◆ GOAL:
Copy the part of the listing below that starts with the line containing "Pick the 0.7" and runs to the end of the listing, leaving out the pictures.

◆ DATA ENTRIES:
_ _ _
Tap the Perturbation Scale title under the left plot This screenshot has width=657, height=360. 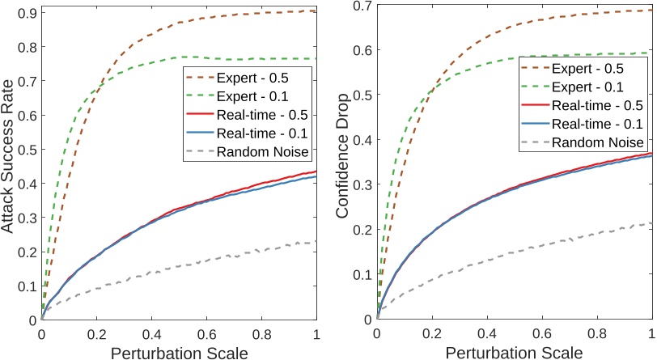point(179,353)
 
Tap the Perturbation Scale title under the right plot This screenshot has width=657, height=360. point(515,353)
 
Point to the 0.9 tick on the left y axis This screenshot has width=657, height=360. point(26,13)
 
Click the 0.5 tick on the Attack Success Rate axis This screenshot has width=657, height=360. point(26,150)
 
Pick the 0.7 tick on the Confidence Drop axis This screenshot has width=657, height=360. point(362,7)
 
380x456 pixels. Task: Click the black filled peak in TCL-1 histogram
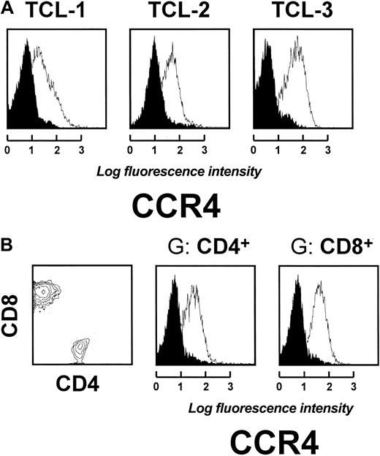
_ _ _
◆ EXERCISE SOLUTION:
Pick the 0.7 tick on the Confidence Drop axis This screenshot has width=657, height=360. point(362,7)
 
380x456 pixels. Task: Click the black filled peak in TCL-1 histogram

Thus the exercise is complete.